*Excerpted text*
****************************************

SAM (Universal Image Segmentation Foundation Model)
1. Introduction
SAM is a promptable segmentation model proposed by Meta. It was trained on 11 million images with over 1 billion masks, achieving powerful zero-sample generalization and breaking segmentation boundaries. This example ports the models and algorithms from the SAM Official Open Source Repository so that they can run inference tests on SOPHON BM1684X.
1. Features
- Supports BM1684X (x86 PCIe, SoC, riscv PCIe)
- Image compression (embedding) part supports FP16 1batch (BM1684X) model compilation and inference
- Image inference (mask_decoder) part supports FP32 1batch, FP16 1batch (BM1684X) model compilation and inference
- Supports Python inference based on OpenCV
- Supports model inference with single point and box input, outputting the highest confidence mask or top three confidence masks
- Supports image testing
- Supports automatic image mask generation without point or box input
Note: This example divides image compression (embedding) and image inference (mask_decoder) into two bmodel runs; the last layer resize of the image inference part is not compiled into the bmodel
2. Project Directory
The author made many changes to the demo. It is recommended to directly copy the author's files to the /data directory.

****************************************

*Extracted material*
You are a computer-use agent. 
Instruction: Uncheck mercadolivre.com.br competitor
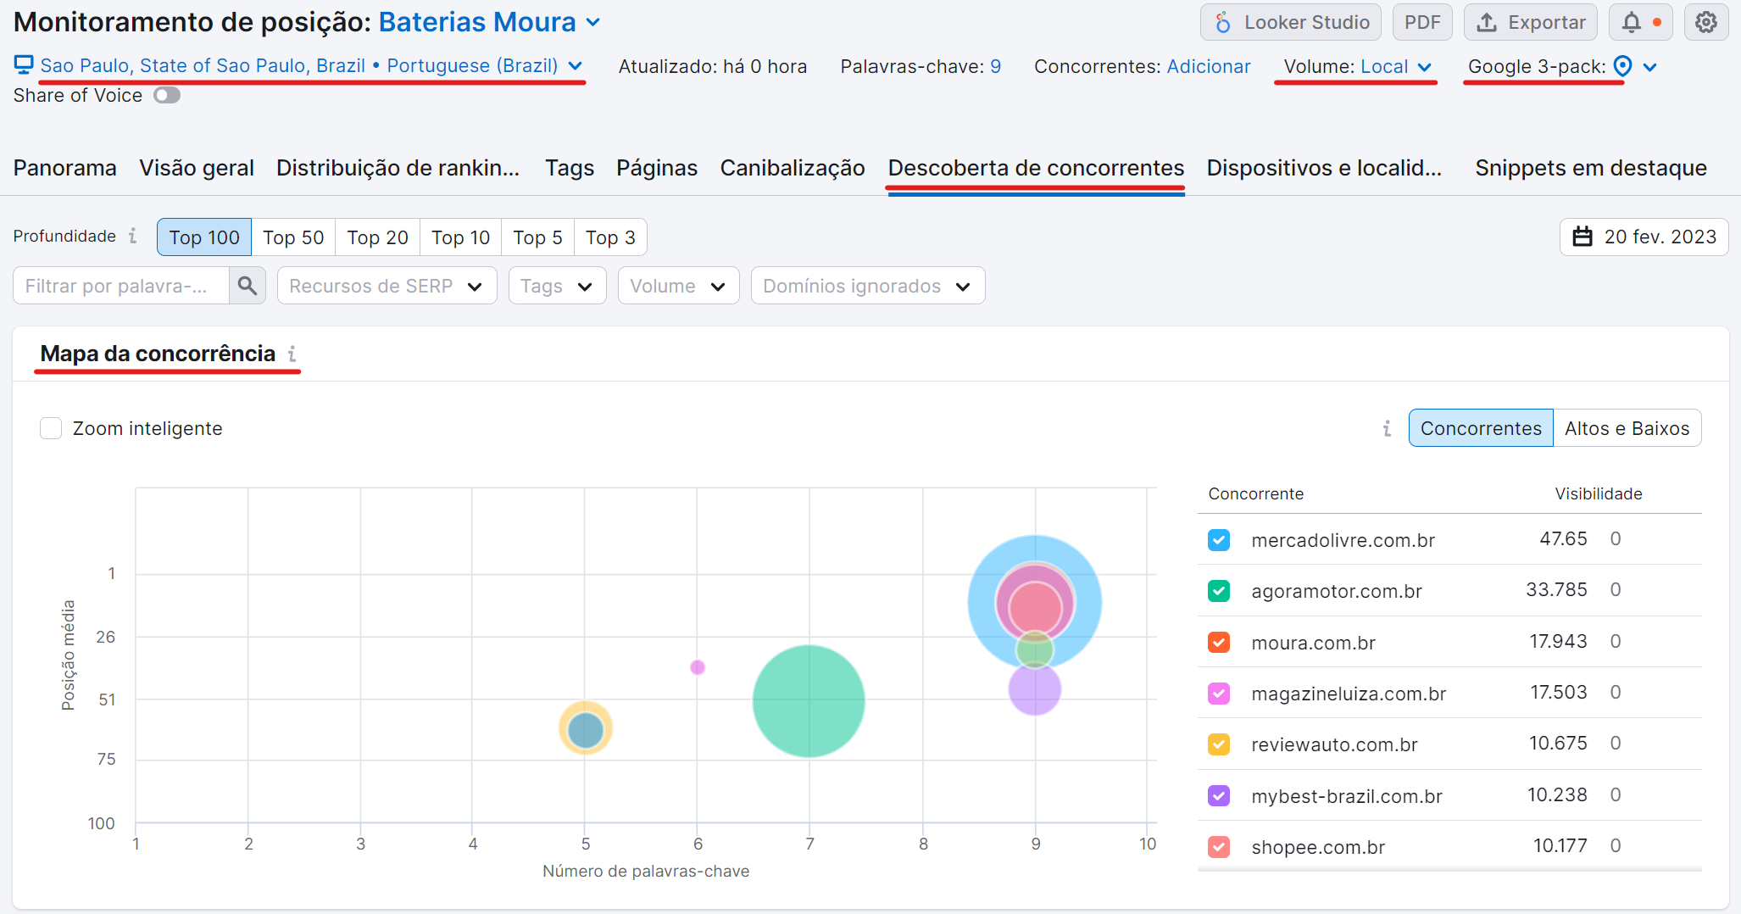point(1218,540)
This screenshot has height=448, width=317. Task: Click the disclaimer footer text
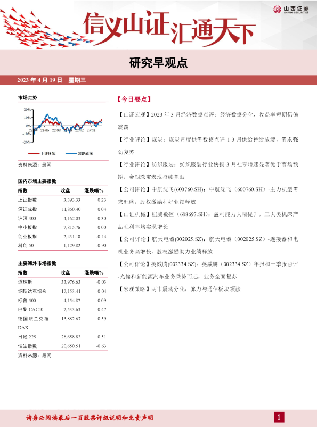coord(90,418)
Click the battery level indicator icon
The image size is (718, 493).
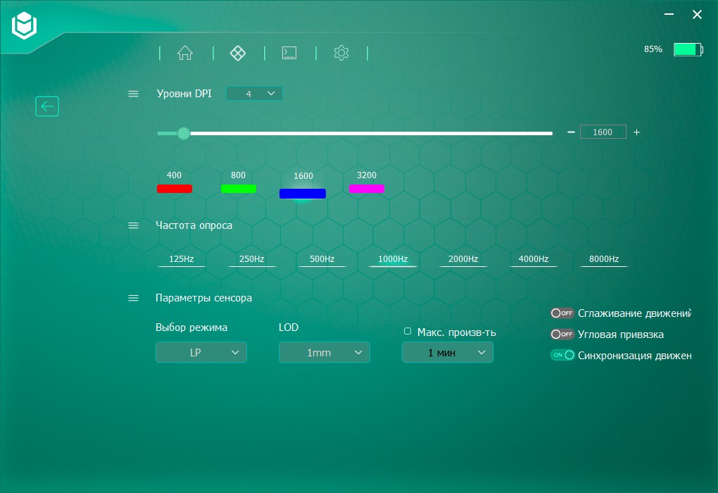point(688,49)
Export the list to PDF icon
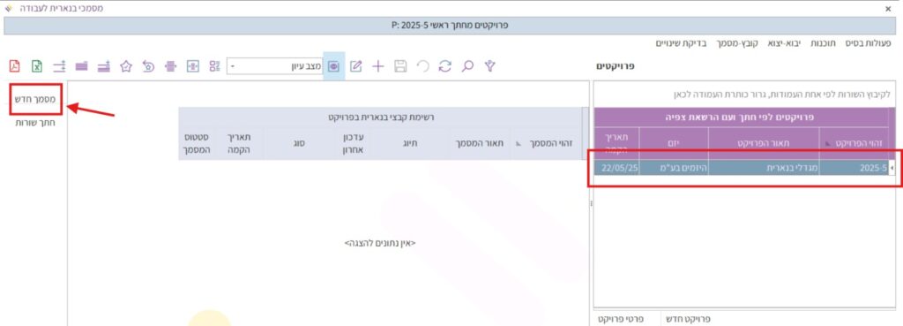The height and width of the screenshot is (326, 903). 14,65
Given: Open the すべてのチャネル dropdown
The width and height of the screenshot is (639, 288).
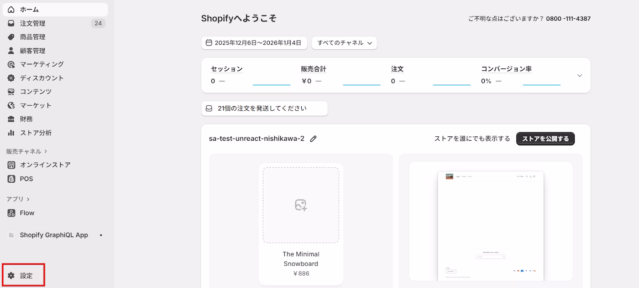Looking at the screenshot, I should point(344,42).
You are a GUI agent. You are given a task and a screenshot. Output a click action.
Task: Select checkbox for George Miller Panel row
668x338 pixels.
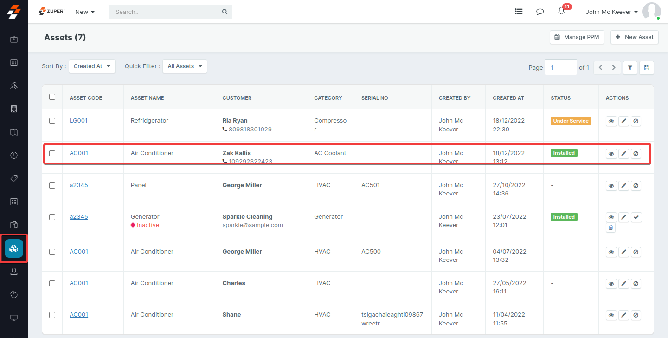[52, 185]
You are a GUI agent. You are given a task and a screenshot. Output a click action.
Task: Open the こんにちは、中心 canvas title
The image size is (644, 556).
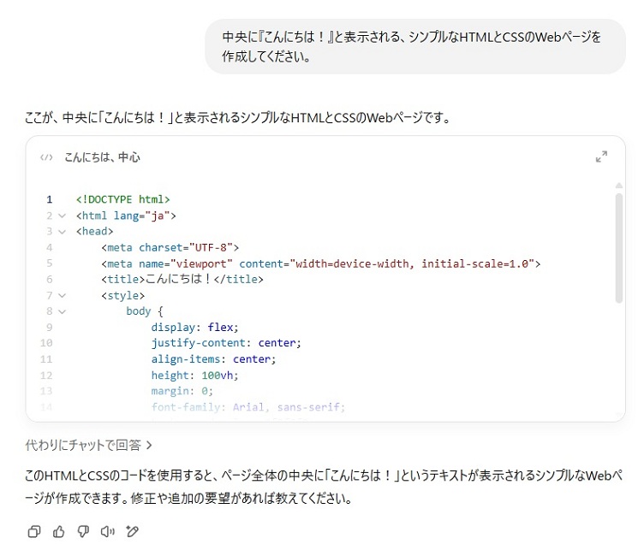pos(102,157)
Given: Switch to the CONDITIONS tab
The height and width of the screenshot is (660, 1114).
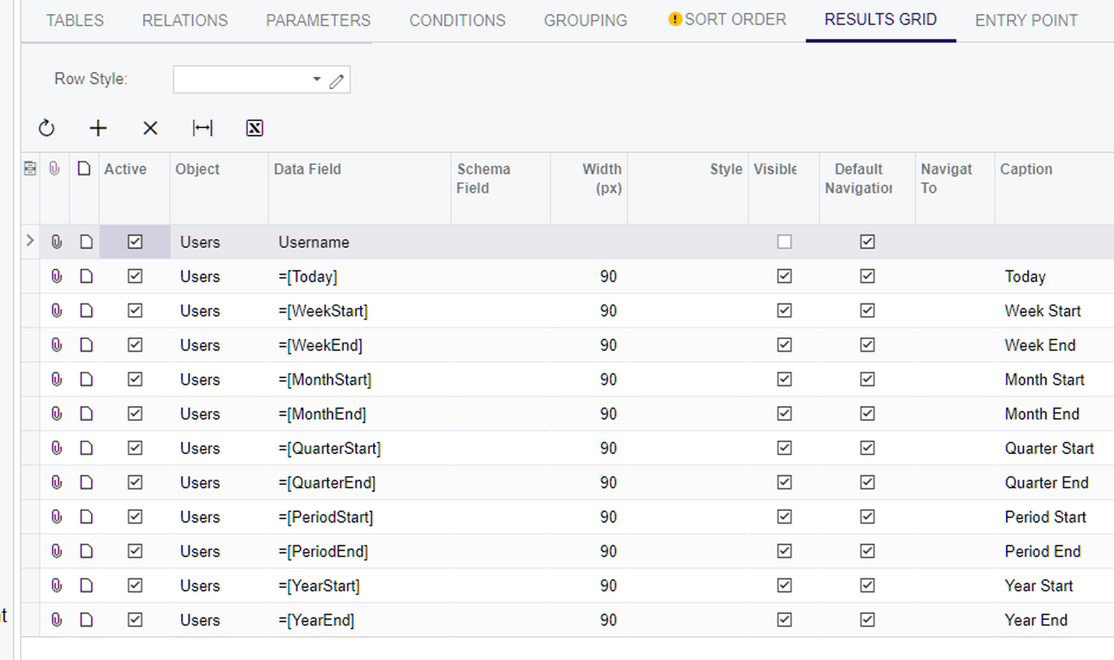Looking at the screenshot, I should coord(457,21).
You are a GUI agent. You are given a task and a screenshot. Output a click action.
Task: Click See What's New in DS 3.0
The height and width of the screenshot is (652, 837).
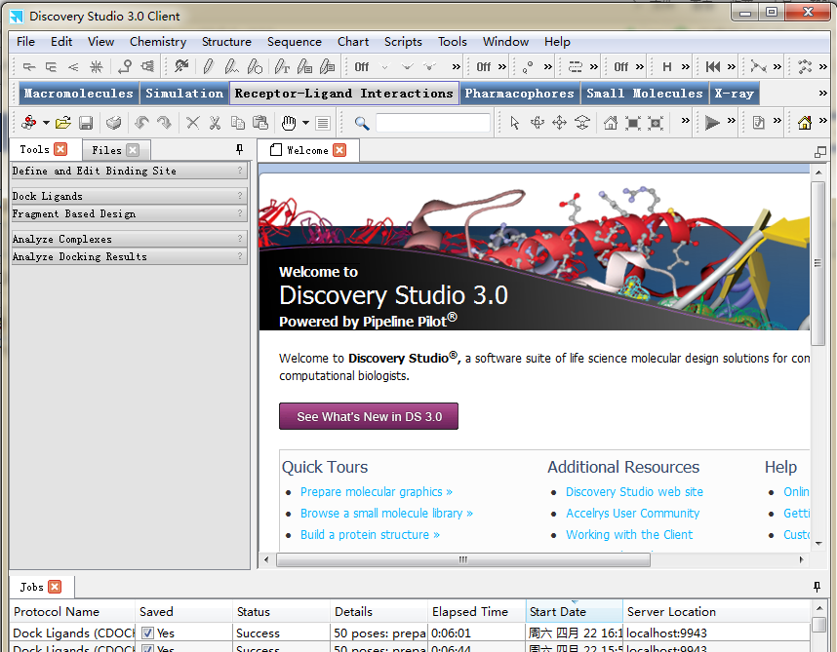click(x=369, y=417)
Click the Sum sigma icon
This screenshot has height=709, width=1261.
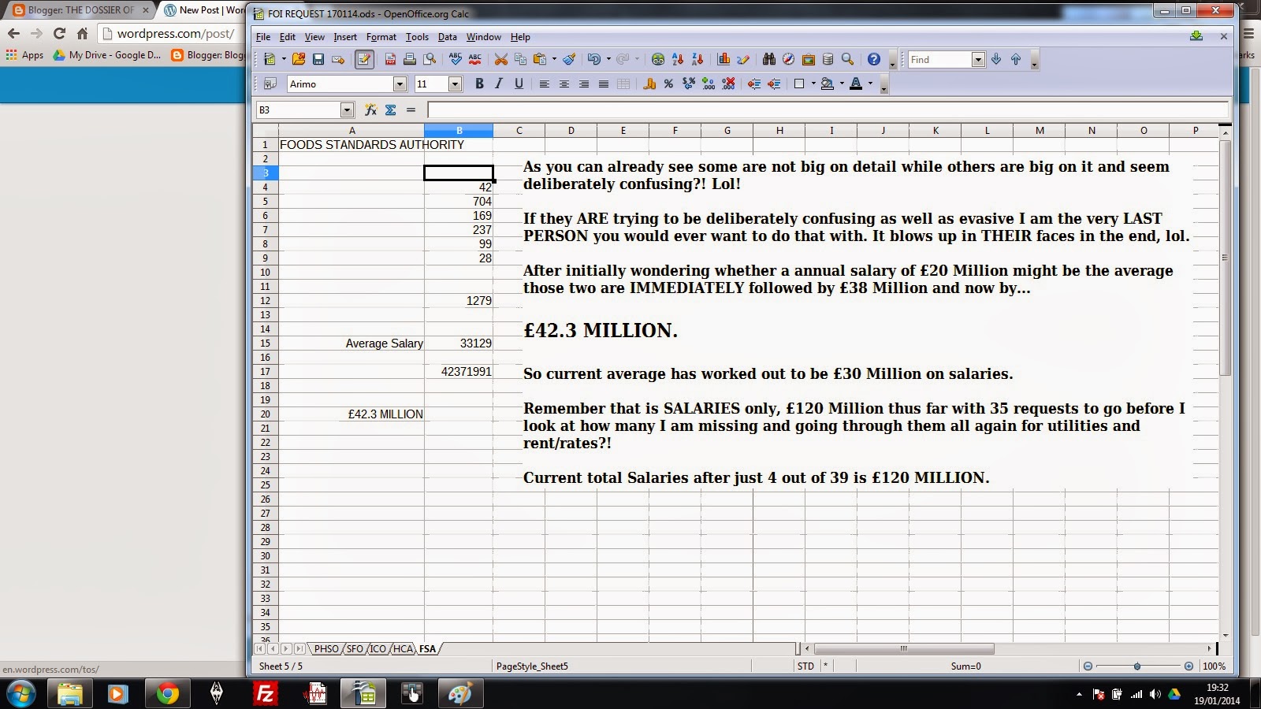coord(390,110)
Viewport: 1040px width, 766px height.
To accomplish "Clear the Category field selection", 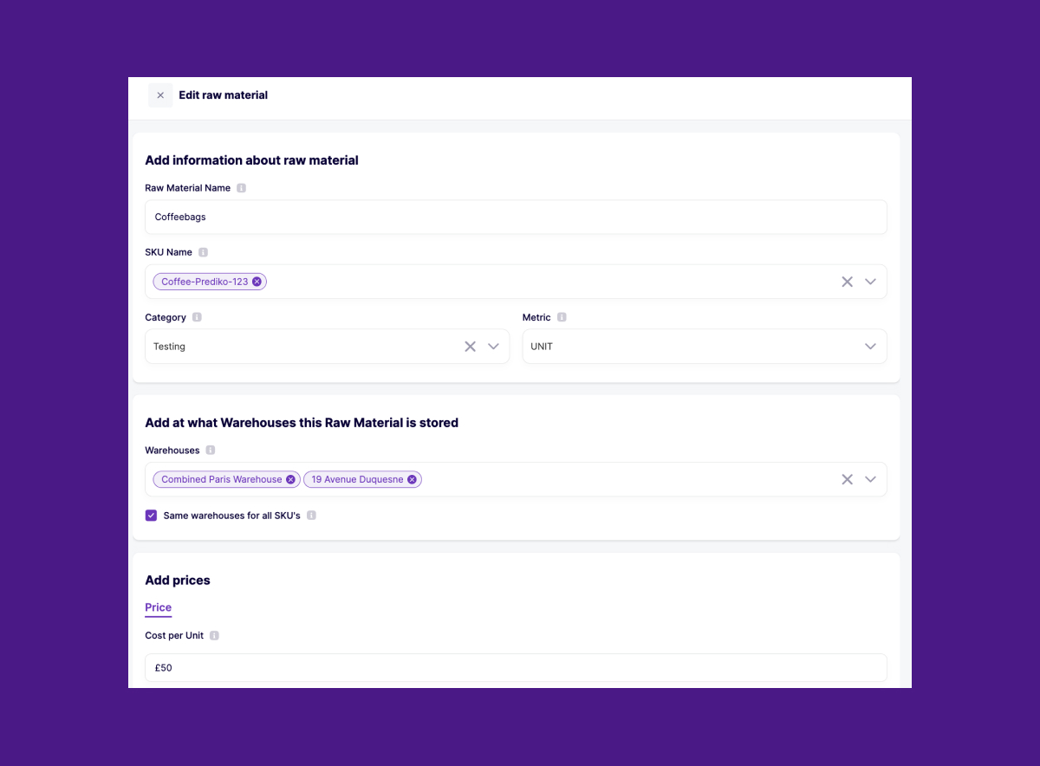I will tap(471, 346).
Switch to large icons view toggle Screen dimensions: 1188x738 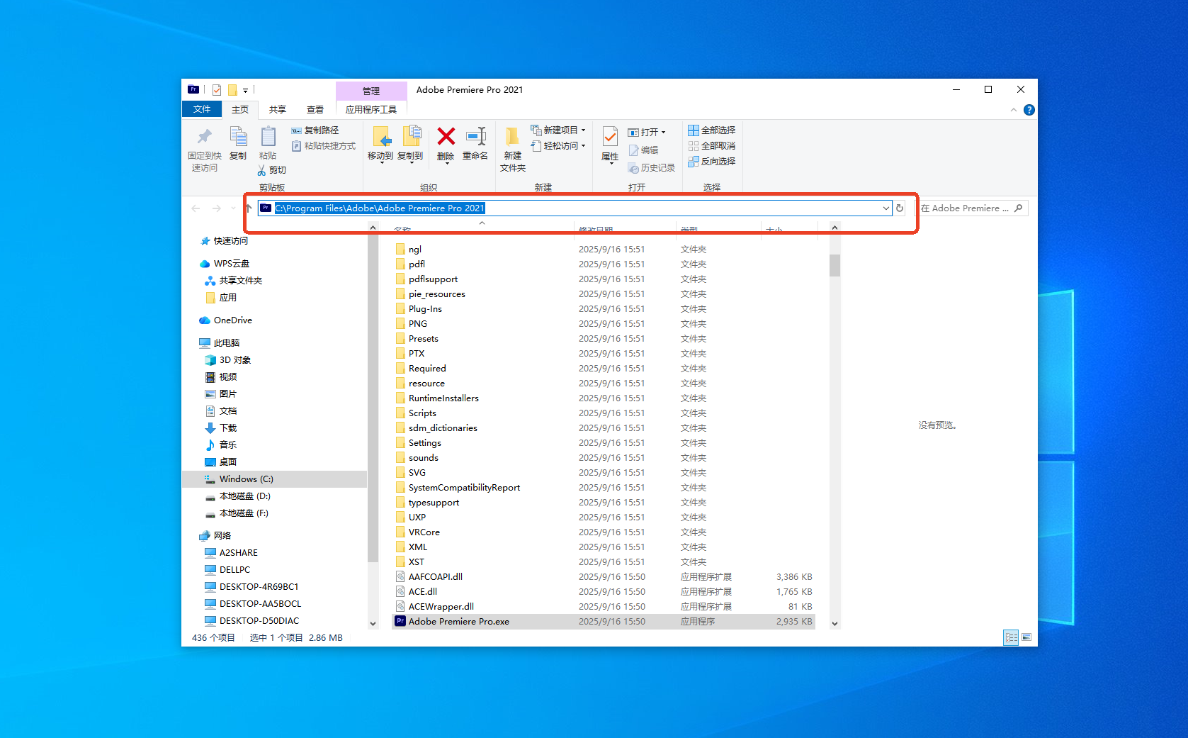(1026, 637)
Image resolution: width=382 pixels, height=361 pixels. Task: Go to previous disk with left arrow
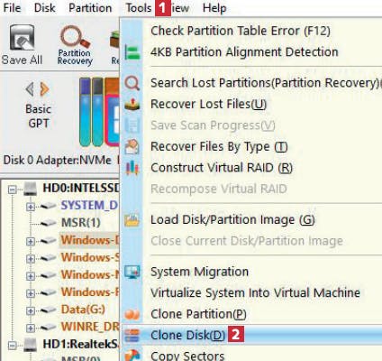coord(30,89)
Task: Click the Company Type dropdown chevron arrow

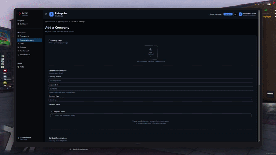Action: pos(251,100)
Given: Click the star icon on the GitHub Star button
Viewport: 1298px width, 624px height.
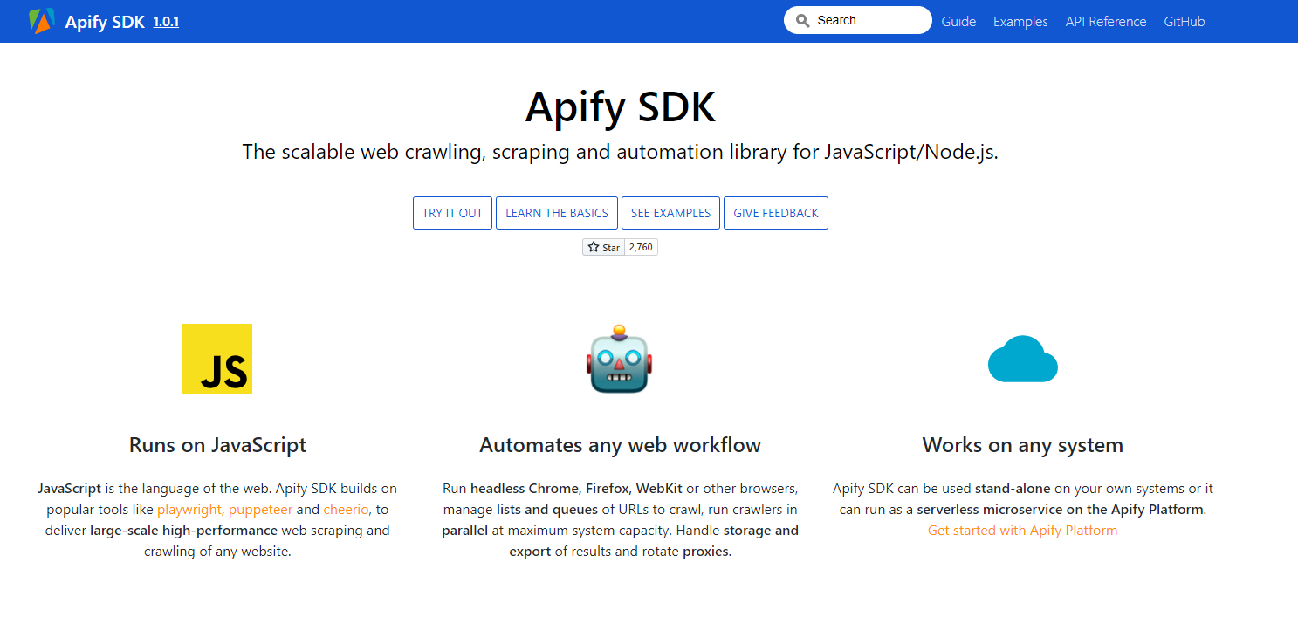Looking at the screenshot, I should point(594,247).
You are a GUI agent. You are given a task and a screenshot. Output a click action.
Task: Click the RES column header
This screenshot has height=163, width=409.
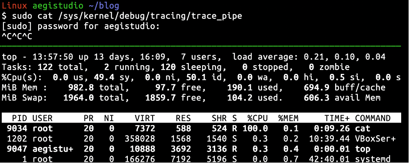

****************************************

Return the full text on the SAM segmentation model word for word, from its title line through its final sentence.

SAM (Universal Image Segmentation Foundation Model)
1. Introduction
SAM is a promptable segmentation model proposed by Meta. It was trained on 11 million images with over 1 billion masks, achieving powerful zero-sample generalization and breaking segmentation boundaries. This example ports the models and algorithms from the SAM Official Open Source Repository so that they can run inference tests on SOPHON BM1684X.
1. Features
- Supports BM1684X (x86 PCIe, SoC, riscv PCIe)
- Image compression (embedding) part supports FP16 1batch (BM1684X) model compilation and inference
- Image inference (mask_decoder) part supports FP32 1batch, FP16 1batch (BM1684X) model compilation and inference
- Supports Python inference based on OpenCV
- Supports model inference with single point and box input, outputting the highest confidence mask or top three confidence masks
- Supports image testing
- Supports automatic image mask generation without point or box input
Note: This example divides image compression (embedding) and image inference (mask_decoder) into two bmodel runs; the last layer resize of the image inference part is not compiled into the bmodel
2. Project Directory
The author made many changes to the demo. It is recommended to directly copy the author's files to the /data directory.